Bende tökezlediğim bir dönemden geçiyordum. Hayallerimden birine daha kavuşmuştum aslında, son beş aydır. Fakat bu doyumsuzluğumu çözemiyordum. Her zaman herşeyin fazlasını bekliyordum.. her zaman.
Ben bunları düşünürken vücuduma gelen sinyal ile küllükteki elime çevirdim bakışlarımı. Sigarayı yakmış bir iki duman çekmiştim fakat yine düşüncelere daldığım için sigara bitmişti. Söndürüp tezgahdaki tekila bardaklarını lavobaya koydum.
WİTCHES BAR VE RESTAURANT
(CADILARIN BAR VE RESTAURANT'I)
Turizm ve otelcilik bitirdikten sonra kendimi çok büyük hayallere kaptırmıştım. Otel açmaktı isteğim. Fakat bu benim için çok zordu. O yüzden dövmecilik yaparak biriktirdiğim yüklü miktardaki parayla bu bar ve kafe tarzı olan mekana yatırım yapmıştım. 6-7 ay kadar önce internette bir ilan görmüştüm, Ceylan diye bir kadın kendine işletme açmak için ortak arıyordu. İşi geliştireceğimi ve yüksek miktarda sermaye elde edebileceğimi bildiğim için hemen toplantı yapmıştım. Ortaklık dediysem, büyük pay bendedir çünkü yüzde 65 ile girmiştim bu işe. Üç tane de yabancı dilim olduğu için avantajlıydım. Buraya gelip patronluk taslamaktansa, barın arkasına geçip lisedeki mesleğimi yani Barmeid'lik yapıyordum. Hayatım çalışmakla geçmişti, tecrübelerimi biriktirmiştim. Kısa süreçte büyütmüştüm burayı. Tıpkı yuvammış gibi. Fakat bunu asıl hayalime kavuşmak için kullanıyordum.

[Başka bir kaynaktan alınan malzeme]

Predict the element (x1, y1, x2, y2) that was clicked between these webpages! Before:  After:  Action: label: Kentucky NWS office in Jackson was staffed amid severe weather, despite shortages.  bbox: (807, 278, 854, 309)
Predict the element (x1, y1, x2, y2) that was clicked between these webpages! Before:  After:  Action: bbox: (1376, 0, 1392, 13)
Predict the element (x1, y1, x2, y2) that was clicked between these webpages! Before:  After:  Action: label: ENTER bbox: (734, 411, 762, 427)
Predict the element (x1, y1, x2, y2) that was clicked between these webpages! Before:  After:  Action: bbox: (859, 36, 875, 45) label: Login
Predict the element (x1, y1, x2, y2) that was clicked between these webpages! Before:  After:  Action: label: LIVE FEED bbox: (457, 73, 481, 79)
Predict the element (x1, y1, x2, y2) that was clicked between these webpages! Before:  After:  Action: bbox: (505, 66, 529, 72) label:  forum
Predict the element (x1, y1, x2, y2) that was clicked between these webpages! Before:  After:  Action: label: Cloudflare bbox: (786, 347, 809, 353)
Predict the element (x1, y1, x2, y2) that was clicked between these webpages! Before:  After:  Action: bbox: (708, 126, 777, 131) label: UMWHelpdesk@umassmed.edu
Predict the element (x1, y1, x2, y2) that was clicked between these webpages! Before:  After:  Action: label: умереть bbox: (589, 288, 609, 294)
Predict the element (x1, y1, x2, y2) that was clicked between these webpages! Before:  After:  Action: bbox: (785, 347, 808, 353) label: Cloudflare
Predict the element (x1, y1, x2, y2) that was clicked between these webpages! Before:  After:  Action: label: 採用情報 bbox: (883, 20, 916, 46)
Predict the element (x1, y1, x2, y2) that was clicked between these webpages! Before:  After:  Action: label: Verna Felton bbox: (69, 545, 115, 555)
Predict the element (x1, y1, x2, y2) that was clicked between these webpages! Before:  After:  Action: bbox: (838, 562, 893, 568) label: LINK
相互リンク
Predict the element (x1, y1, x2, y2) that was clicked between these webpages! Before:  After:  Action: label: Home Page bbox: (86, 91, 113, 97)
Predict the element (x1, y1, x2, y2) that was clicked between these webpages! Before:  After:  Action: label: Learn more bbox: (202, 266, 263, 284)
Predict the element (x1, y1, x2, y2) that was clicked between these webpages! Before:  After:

"Yıldız abla, sen git istersen çok solgun görünüyorsun. Ben idare ederim burayı bir iki saati kaldı zaten"
Semih'in sesiyle gözlerimi ona çevirdim. Semih daha on sekizinde profesyonel bir barmendi. Hatta çoğu bar onunla çalışmak için çırpınıyordu. Hem eli çok hızlıydı, hemde on sekizinde olmasına rağmen bilmediği kokteyl yoktu. Üstelik sunumları buraya müşteri toplamakta çok etkiliydi. Barın arkasında bir o, birde ben vardım. Ben onun kadar bu işi bilmesem de burada durabileceğim başka pozisyon yoktu. Odama geçip önüme viskiyi alıp gün boyu oturamazdım da. Buranın en çalışkanı Semihti, öğleden sonra 15.00 da geliyor, gece en geç o çıkıyordu. Evi tam karşımızda olduğu için sıkıntı yapmıyordu. Saat 10.00 gibi ise şef yardımcımız açıyordu burayı. İki şefimiz, birde şef yardımcımız vardı. Beş garsonumuz vardı, onlar da arı gibilerdi zaten. İkisi kız, üçü erkek. E tabiiki iki tane de güvenlik. İhsan ve Kahraman abi.
Ceylan abla buraya uğramazdı, arada keyif için gelirdi. Arkadaşlarını getirir yedirir içirir gönderirdi. Bu durum arada canımı sıksa da, bazen kendim de yaptığım için birşey demiyordum.
"Semihcim sen kapatırsın burayı, ben kaçıyorum iyi geceler"
"İyi geceler abla"
Arabama binip eve doğru yol aldım. Benimde evim buraya çok yakındı, o yüzden ulaşım sorunum yoktu.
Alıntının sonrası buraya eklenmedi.